In the network world, it's well known that packet size has a direct effect on router performance. As packet sizes drop and the number of packets per second increases, routers have to work harder to keep up with the load. Interestingly enough, an increased number of smaller packets (requests) is exactly the traffic profile that's often seen with AJAX-based applications. And it's not just your AJAX requests that are small. Also tiny are the underlying TCP/IP packets acknowledging receipt of those requests. With an abundance of small application and network-layer packets flying back-and-forth between the browser and the server, a router can easily become overwhelmed and begin to process packets more slowly.
The impact on the performance of your application can be disastrous as a result, resulting in timeouts or slow responses and frustrating users. Users, of course, only know that your application is performing poorly, and don't care why -- they just want it fixed.
Unfortunately, aside from reducing the frequency of requests, there isn't much you can do from an application perspective. It is rare that you will have control over the TCP/IP stack of your operating system, chosen programming language, or application server -- so it's nearly impossible for you to do anything about this situation. Unfortunately there's little the network team can do to help in this situation either.

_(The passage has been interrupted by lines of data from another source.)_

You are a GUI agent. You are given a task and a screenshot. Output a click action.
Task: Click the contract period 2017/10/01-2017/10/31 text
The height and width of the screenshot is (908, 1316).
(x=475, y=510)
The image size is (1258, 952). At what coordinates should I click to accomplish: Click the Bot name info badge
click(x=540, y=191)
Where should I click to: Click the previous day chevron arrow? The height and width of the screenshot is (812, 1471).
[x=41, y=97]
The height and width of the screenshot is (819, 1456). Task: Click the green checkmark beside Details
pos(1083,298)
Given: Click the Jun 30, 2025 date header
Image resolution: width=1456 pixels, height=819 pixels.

The best solution in this case is the deployment of an application delivery controller capable of optimizing the network-layer communications to decrease the number of small packets traveling between the browser and the server. There are a number of RFCs (Request for Comments) that address the inefficiencies of TCP and its impact on the network that are often implemented by application deilvery controllers. These RFCs improve the underlying network performance by optimizing TCP-based communications and relieving much of the burden that causes routers to perform poorly.